WHAT IS EXPECTED
Answer with a single number: the count of lines below that hold "agent".

ENTRIES PROVIDED
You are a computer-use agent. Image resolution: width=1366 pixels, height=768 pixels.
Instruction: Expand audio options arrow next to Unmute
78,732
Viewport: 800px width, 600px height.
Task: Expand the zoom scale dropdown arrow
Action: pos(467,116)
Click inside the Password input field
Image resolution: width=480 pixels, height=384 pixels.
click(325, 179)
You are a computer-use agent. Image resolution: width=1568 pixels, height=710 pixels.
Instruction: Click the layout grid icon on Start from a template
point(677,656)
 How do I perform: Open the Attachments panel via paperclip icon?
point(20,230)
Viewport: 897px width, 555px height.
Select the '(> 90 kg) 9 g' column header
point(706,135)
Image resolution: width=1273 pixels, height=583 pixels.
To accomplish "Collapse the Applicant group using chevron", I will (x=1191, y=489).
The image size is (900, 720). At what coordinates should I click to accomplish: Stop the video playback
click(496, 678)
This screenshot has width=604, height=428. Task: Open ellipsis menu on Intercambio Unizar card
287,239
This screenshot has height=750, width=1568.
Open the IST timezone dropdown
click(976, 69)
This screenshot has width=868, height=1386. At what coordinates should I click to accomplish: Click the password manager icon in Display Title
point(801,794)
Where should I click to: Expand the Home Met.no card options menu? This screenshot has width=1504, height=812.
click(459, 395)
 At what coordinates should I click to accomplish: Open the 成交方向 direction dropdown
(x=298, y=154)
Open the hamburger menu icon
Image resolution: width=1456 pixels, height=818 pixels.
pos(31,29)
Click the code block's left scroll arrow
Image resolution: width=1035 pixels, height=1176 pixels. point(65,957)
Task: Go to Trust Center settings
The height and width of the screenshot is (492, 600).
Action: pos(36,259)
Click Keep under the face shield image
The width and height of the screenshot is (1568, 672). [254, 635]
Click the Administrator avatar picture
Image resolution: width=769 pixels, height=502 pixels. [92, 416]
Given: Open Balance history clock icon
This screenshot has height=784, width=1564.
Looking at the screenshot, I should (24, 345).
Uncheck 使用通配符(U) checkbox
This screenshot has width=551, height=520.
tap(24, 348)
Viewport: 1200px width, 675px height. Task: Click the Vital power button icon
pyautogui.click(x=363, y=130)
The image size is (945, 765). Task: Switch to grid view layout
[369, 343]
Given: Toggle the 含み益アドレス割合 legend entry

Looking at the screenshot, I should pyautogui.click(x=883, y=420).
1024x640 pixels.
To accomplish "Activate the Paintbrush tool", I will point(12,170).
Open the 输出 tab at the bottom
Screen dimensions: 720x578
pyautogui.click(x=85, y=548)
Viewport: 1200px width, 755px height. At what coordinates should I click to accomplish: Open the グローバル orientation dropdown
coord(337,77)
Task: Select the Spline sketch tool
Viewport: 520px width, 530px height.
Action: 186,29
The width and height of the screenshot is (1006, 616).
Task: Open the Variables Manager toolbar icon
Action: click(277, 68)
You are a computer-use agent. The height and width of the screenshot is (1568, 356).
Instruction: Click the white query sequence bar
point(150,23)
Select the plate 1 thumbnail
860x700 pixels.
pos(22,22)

SOLVED PROBLEM
3